The Stony Brook football team comes roaring into the 2018 season hoping to build on its 2017 success, a year in which the team finished 10-3 and won a playoff game against Lehigh.
Though they’ve experienced significant roster turnover, the Seawolves are optimistic that this year can be better than the last. Head coach Chuck Priore is confident that the group will have the right approach and will not be complacent with last year’s result.
“I think that they’ve had good energy and have been fairly consistent with the way they’ve gone about their business,” Priore said. “I’m confident that we understand that the game has to be played in practice and so far, the performance in practice has been positive.”
Stony Brook had 19 seniors leading the way last year, with six receiving invites to NFL training camps. Their departures would be understandable reasoning for lowered expectations this year, but confidence remains sky high in the halls of Kenneth P. LaValle Stadium.
“The positive thing that this team has done is move forward,” Priore said. “I think we have a mentally tough team with great senior leadership that has learned how to win and they want success very badly.”
Eight returning starters lead Stony Brook’s offense into 2018, including senior STATS FCS preseason All-American tight end/fullback Cal Daniels and senior quarterback Joe Carbone. The combination of firepower at the skill positions mixed with a gritty offensive line makes for what should be an exciting offense to watch in 2018.
“It’s fun being back on the field competing with all the guys and trying to get better,” Carbone said. “Obviously we lost a lot of guys from last year on the offensive line and from the wide receiver position but I think that we reloaded a lot.”
The Seawolves ended the 2017 campaign averaging just under 30 points and 351 yards per game. The team was especially efficient when it got into the red zone, scoring just under 90 percent of the time, the seventh highest conversion rate in the country. Carbone is coming off a career year himself in 2017, completing 56 percent of his passes for nearly 2,500 yards and 23 touchdowns while throwing eight interceptions. Both the yards and touchdowns are the second most in a single season in program history. In Carbone’s eyes, however, nothing has changed when it comes to his preparation.
“I still try to keep the same approach and listen to what the coaches are telling me,” Carbone said. “I take preparation really seriously and try to prepare as best as possible.”

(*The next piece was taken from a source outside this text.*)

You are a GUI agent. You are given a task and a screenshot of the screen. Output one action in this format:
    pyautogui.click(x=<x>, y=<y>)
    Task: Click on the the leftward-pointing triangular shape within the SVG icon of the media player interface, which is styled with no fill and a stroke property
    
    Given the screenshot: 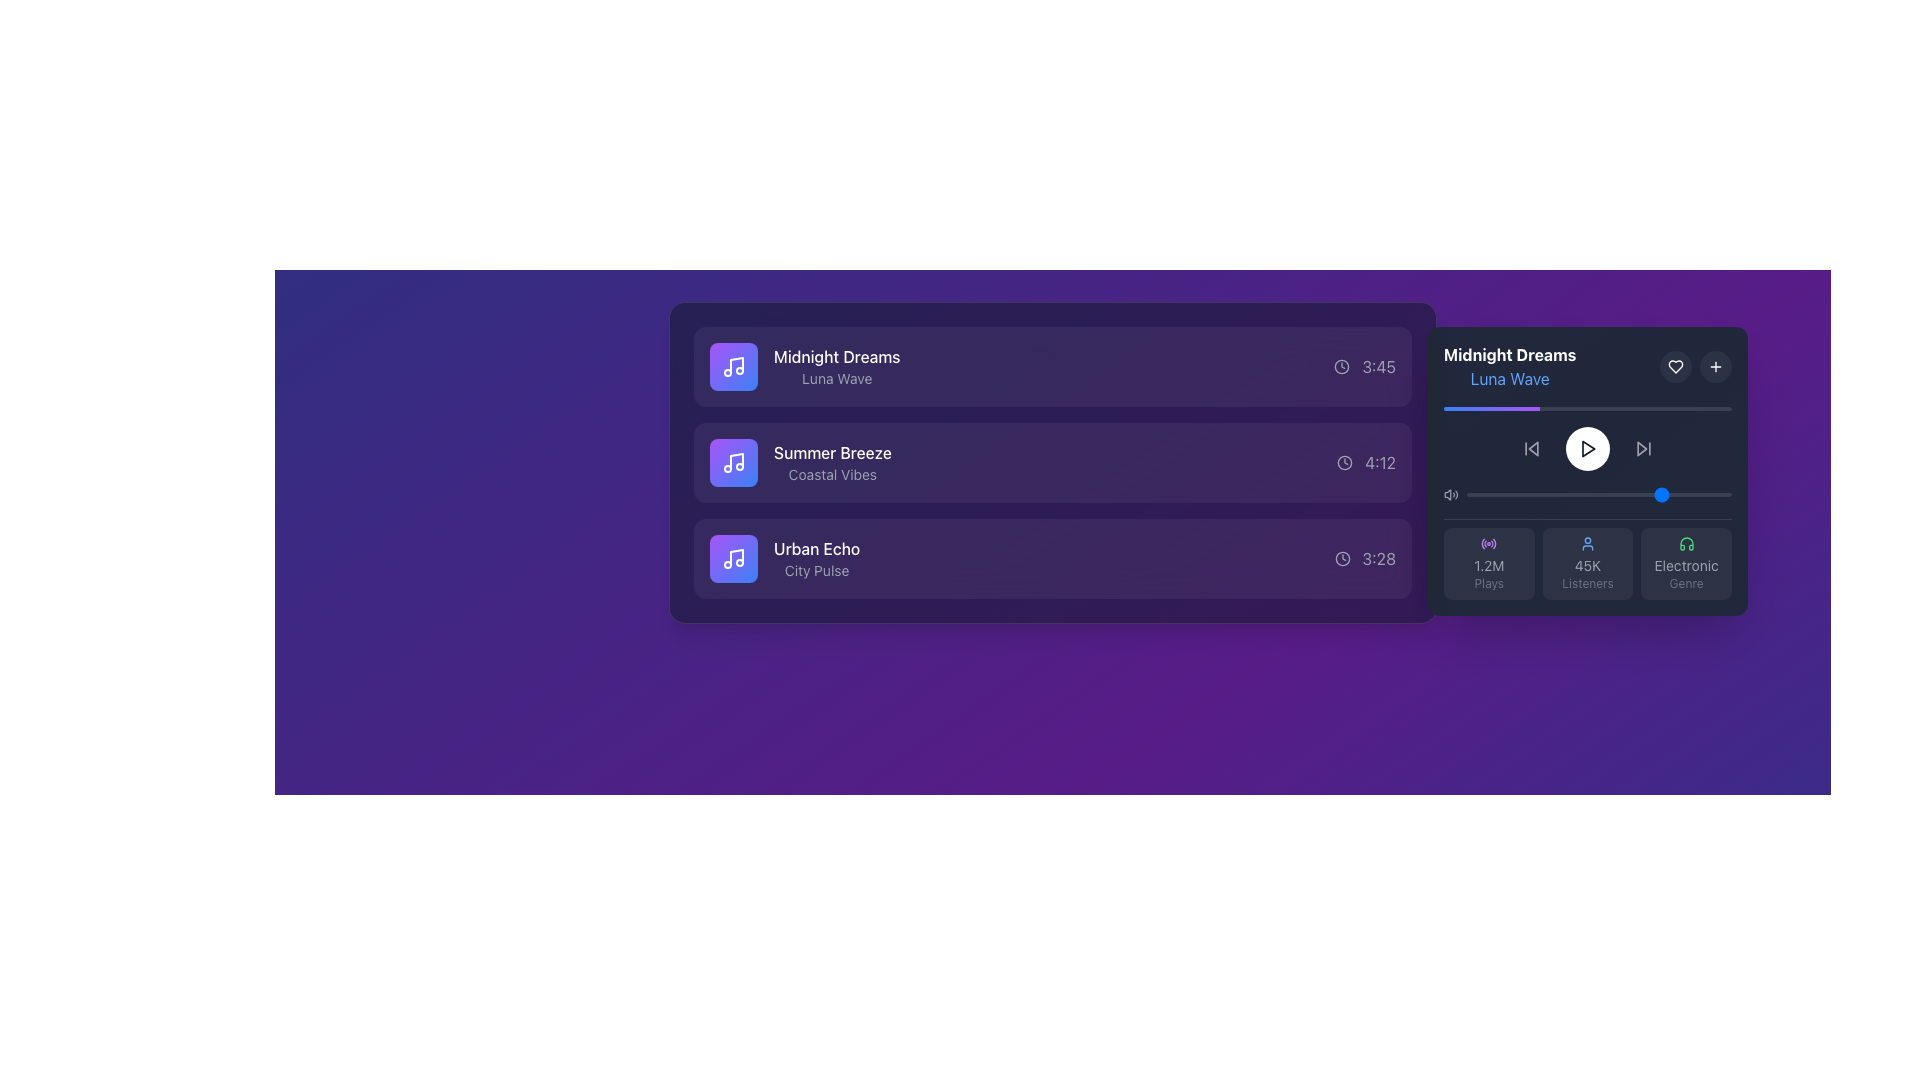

Though the offense lost key pieces from last year, they haven’t lost any hope about what they can possibly achieve this year.
“I think that for the most part, every kid wants to be here because they believe that we can be better than last year,” Daniels, the team captain, said. “You have to come into the season believing that we’re going to put the work in to be a championship-level team.”
Last year, the Stony Brook defense upheld its reputation as a fast, physical unit that won battles at the line of scrimmage. Under longtime assistant and first-year defensive coordinator Bob McIntyre, the Seawolves finished 11th in the nation in total defense, allowing 97 rushing yards per game and 2.7 yards per rush. The group also led the country in total tackles for loss with 104.
The 2018 defense is led by a trio of senior captains: senior defensive end John Haggart and senior linebackers Shayne Lawless and Noah McGinty. Though the team has had to work through important veteran departures on the defensive side of the ball, McGinty still feels confident about the state of the defense, especially with an influx of younger talent.
“I think that we look good,” McGinty said. “I think that we reloaded at a couple key positions that I think we’re confident with and a lot of young guys are stepping up.”
The linebacker position will be one to watch this season. McGinty and Lawless form a lethal duo and hope to continue to produce like they did a season ago. Lawless, a two-time All-CAA selection, had 93 tackles last year, 13 of them for a loss, to go along with eight sacks and an interception. McGinty impressed just as much as Lawless did, finishing with 95 tackles and a pair of sacks.
However, it’s the quality depth that Stony Brook has at linebacker that makes it one of the units to watch this season. Senior linebacker Deyshaun Tucker played in all 13 games last fall and recorded 21 tackles, while redshirt-sophomore defensive back Elijah Duff and redshirt-freshman linebacker Reidgee Dimanche add a dose of young playmaking ability to bolster a solid senior core.
PLAYERS TO WATCH
Senior running back Donald Liotine and senior running back Jordan Gowins lead a backfield looking to offset the loss of running back Stacey Bedell, who had over 800 yards rushing and eight touchdowns last year. Liotine burst onto the scene in 2015 when he eclipsed the 200-yard mark rushing in two of the last three games, including a career-high 204 yards rushing on 38 attempts against Howard. The 5’9” workhorse running back maintained his solid play last season. He had 1,486 all-purpose yards in 2017, good enough for fifth all-time in program history and 11 total touchdowns. The 5’11” Gowins played in 12 games last year, rushing for 418 yards on 92 carries with six touchdowns.